En el plano doméstico, el contexto también juega. Burnley ya está descendido, por lo que es razonable esperar que el equipo priorice el futuro. En cuanto a Crystal Palace, la visita a Selhurst Park podría perder parte de su intimidación habitual: todo apunta a que los ‘Eagles’ podrían rotar pensando en su propio compromiso europeo en días posteriores dentro de la Conference League.
Arteta: “Qué semana” y la lectura del momento arbitral
Tras el triunfo, Mikel Arteta habló con la emoción de quien sabe que la historia puede cambiar en detalles. El técnico subrayó la intensidad de una semana cargada de emociones y también la forma en que el equipo afrontó el partido.
Además, comentó la intervención arbitral y el rol del VAR. Para Arteta, se trata de una decisión valiente y coherente con lo que se venía aplicando en el arbitraje durante la temporada. También reconoció la enorme presión que recae sobre los árbitros cuando una jugada puede alterar el rumbo de clubes gigantes y definir la trayectoria de toda una campaña.
El mensaje final del entrenador fue claro: ahora la prioridad es concentrarse en lo inmediato, empezando por Burnley, y mantener la calma para cerrar la liga con la intensidad adecuada.
El efecto “momento definitorio”: Arsenal, con el impulso y la ventaja
Este triunfo ante West Ham, con su gol decisivo a balón desviado y la anulación del 1-1 tras una revisión larguísima, coloca a Arsenal muy cerca del objetivo. El equipo nunca había estado tan próximo a terminar con la larga espera por un título de liga y, al mismo tiempo, se acerca a disipar el estigma que históricamente persigue a los grandes cuando llegan a los tramos finales.
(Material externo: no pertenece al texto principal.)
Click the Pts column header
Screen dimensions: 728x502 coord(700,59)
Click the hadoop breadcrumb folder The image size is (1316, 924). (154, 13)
Ahora, el reto es el más difícil de todos: sostener la tensión sin perder la concentración. Con dos partidos de liga por delante y una final europea en el horizonte, Arsenal necesita administrar la ola de energía que dejó el partido en el London Stadium y convertirla en resultados. Si lo logra, este encuentro podría ser recordado como la chispa que encendió la conquista.